What the task requires -
Skip the pictures. Return exactly the lines from the one containing "[Fullscreen] (398, 16)" through the end of the entries below.

Records for this exercise -
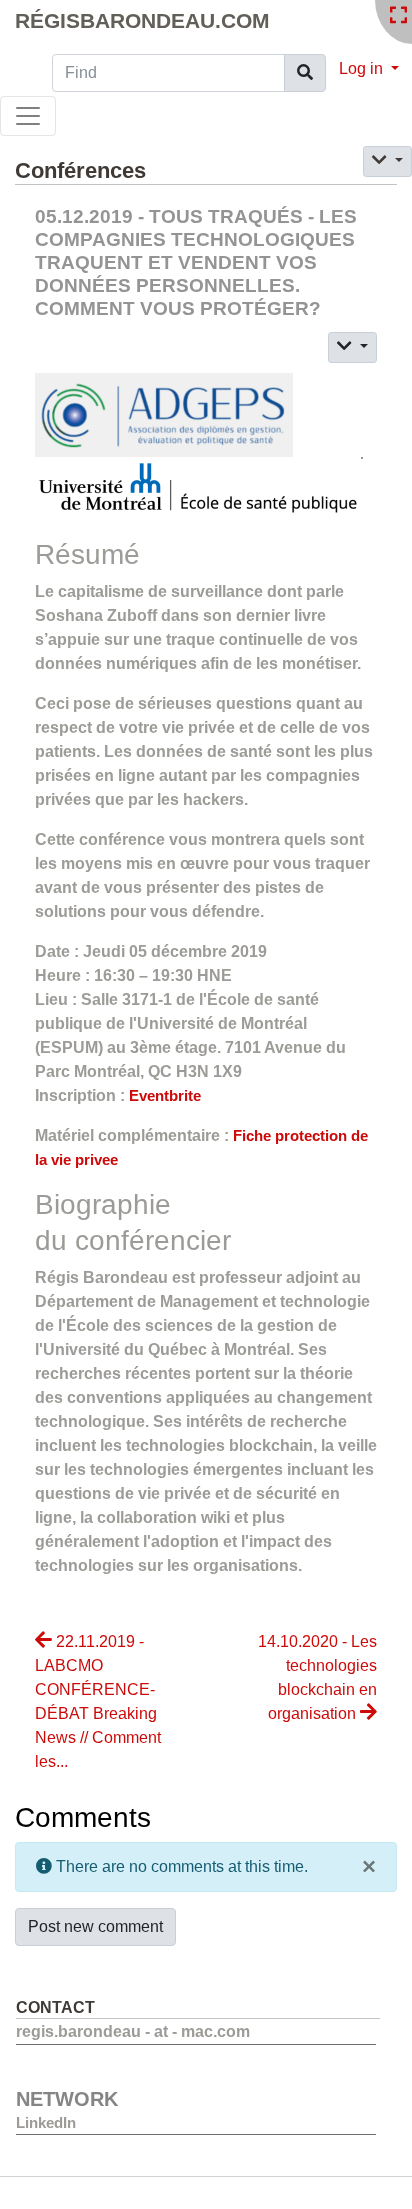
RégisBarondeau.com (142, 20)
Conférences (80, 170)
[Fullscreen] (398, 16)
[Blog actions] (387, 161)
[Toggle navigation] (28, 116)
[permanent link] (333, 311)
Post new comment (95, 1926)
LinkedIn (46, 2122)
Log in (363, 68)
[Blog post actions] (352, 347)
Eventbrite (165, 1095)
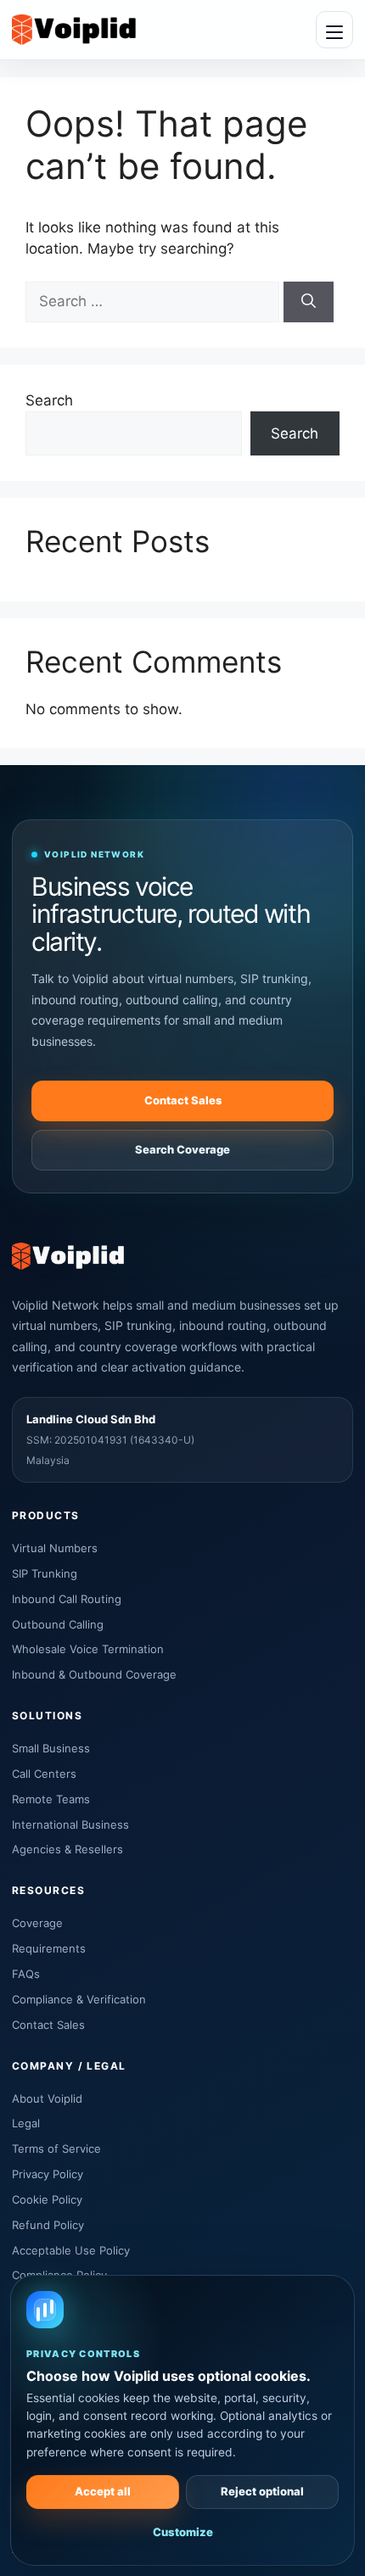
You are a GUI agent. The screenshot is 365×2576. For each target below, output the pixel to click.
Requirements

Result for this exercise -
[Fullscreen] (398, 16)
[Blog actions] (387, 161)
[Toggle navigation] (28, 116)
[permanent link] (333, 311)
Post new comment (95, 1926)
LinkedIn (46, 2122)
Log in (363, 68)
[Blog post actions] (352, 347)
Eventbrite (165, 1095)
You are a GUI agent. The screenshot is 365×2576. For each target below, output the pixel to click.
Requirements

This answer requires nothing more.